Exercise.
Search the entries for the word "Save". Copy every line where it turns up.

Extracted data.

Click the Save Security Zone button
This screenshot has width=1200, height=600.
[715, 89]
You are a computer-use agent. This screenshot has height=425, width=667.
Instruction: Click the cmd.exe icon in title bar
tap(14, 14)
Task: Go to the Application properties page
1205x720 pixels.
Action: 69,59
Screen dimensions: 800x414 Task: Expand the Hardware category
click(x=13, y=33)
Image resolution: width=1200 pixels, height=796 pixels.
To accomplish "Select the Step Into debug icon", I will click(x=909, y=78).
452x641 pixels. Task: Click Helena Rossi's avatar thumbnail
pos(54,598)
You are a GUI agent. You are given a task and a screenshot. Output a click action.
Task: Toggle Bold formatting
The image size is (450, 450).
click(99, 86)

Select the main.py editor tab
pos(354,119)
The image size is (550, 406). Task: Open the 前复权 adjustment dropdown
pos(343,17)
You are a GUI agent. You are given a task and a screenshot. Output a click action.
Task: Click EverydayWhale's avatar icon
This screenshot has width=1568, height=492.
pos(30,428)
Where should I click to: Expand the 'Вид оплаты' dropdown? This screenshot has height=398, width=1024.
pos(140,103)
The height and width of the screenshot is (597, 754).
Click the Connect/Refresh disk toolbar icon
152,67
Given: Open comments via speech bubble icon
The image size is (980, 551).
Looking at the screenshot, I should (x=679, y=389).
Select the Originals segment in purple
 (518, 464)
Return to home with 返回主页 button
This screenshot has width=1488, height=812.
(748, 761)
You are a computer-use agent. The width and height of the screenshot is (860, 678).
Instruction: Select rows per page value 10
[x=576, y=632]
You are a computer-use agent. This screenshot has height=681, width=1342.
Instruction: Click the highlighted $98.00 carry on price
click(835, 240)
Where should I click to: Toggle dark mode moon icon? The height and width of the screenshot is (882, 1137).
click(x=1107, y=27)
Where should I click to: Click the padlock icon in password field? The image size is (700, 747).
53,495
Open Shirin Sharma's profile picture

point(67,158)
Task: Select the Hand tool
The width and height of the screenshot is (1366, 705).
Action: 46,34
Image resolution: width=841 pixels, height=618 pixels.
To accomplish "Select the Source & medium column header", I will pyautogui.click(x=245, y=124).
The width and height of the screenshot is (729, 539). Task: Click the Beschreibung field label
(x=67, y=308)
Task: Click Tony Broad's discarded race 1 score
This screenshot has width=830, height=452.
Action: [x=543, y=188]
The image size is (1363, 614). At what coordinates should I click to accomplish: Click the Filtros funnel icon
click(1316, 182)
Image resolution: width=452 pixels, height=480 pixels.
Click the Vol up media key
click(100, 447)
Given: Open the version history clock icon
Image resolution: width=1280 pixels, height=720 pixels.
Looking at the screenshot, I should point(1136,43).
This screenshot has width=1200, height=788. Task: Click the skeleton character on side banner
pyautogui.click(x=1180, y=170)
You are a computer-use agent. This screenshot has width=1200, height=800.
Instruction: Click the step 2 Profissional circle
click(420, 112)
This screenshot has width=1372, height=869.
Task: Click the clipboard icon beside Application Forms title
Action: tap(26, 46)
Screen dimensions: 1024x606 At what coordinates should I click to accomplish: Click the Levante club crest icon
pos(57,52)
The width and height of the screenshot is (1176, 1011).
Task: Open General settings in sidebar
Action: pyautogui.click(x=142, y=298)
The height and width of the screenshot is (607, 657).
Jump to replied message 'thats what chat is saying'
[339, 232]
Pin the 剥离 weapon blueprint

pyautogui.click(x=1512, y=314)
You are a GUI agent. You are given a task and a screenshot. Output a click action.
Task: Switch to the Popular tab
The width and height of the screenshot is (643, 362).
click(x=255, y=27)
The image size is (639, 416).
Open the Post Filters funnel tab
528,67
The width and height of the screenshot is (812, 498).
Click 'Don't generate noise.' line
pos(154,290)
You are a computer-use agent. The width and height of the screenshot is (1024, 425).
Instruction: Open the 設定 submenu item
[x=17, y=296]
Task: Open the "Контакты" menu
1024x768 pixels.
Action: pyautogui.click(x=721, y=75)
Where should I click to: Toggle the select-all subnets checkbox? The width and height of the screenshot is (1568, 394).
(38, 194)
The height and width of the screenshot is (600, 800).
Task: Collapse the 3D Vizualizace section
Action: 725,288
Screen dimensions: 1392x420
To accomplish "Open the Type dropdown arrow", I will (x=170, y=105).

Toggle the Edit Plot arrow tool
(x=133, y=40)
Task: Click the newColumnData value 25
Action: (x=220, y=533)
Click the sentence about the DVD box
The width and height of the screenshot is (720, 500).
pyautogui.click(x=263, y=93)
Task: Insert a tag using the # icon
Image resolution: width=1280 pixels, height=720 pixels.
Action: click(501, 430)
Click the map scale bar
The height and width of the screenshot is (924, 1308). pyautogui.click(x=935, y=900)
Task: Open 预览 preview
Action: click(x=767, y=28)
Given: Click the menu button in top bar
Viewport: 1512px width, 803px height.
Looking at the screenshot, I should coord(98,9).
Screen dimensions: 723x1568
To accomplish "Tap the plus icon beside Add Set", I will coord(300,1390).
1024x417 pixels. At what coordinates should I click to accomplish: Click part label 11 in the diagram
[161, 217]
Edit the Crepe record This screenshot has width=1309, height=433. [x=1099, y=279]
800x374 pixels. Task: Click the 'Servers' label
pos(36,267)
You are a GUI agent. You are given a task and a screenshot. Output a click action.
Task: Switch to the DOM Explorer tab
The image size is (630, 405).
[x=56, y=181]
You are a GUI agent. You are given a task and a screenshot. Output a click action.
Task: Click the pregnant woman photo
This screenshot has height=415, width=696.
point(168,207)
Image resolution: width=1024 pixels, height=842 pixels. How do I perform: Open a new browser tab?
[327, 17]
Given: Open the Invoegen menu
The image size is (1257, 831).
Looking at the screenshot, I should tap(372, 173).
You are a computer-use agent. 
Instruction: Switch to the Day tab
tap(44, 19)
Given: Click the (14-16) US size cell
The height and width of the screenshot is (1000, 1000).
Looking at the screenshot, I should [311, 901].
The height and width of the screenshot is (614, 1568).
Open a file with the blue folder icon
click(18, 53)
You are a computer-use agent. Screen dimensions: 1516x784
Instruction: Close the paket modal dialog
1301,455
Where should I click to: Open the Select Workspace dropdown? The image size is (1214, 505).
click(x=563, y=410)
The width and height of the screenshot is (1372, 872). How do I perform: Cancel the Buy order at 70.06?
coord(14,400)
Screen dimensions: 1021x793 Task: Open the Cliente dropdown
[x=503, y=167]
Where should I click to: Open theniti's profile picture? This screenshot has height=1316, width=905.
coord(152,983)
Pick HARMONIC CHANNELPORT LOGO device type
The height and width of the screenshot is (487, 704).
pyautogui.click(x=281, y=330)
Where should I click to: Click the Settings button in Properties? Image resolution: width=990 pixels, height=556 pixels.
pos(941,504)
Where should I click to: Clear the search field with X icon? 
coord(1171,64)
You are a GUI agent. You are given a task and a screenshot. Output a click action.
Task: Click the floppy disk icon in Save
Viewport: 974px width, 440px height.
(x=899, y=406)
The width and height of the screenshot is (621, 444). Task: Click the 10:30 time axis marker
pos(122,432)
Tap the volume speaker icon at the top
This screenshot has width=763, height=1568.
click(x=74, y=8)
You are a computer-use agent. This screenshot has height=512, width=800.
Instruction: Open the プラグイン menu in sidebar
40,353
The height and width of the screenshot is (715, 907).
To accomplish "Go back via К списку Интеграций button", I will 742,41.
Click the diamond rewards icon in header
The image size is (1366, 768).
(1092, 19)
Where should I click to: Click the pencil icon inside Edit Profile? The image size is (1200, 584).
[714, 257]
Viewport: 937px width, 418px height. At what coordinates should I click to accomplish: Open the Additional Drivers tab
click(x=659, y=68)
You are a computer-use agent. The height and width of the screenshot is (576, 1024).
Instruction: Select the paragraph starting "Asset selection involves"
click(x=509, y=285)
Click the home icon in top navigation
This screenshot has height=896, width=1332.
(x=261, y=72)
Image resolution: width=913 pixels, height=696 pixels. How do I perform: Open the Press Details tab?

Reply to the exercise.
Click the Save Security Zone button
Task: Click the floppy disk icon in Save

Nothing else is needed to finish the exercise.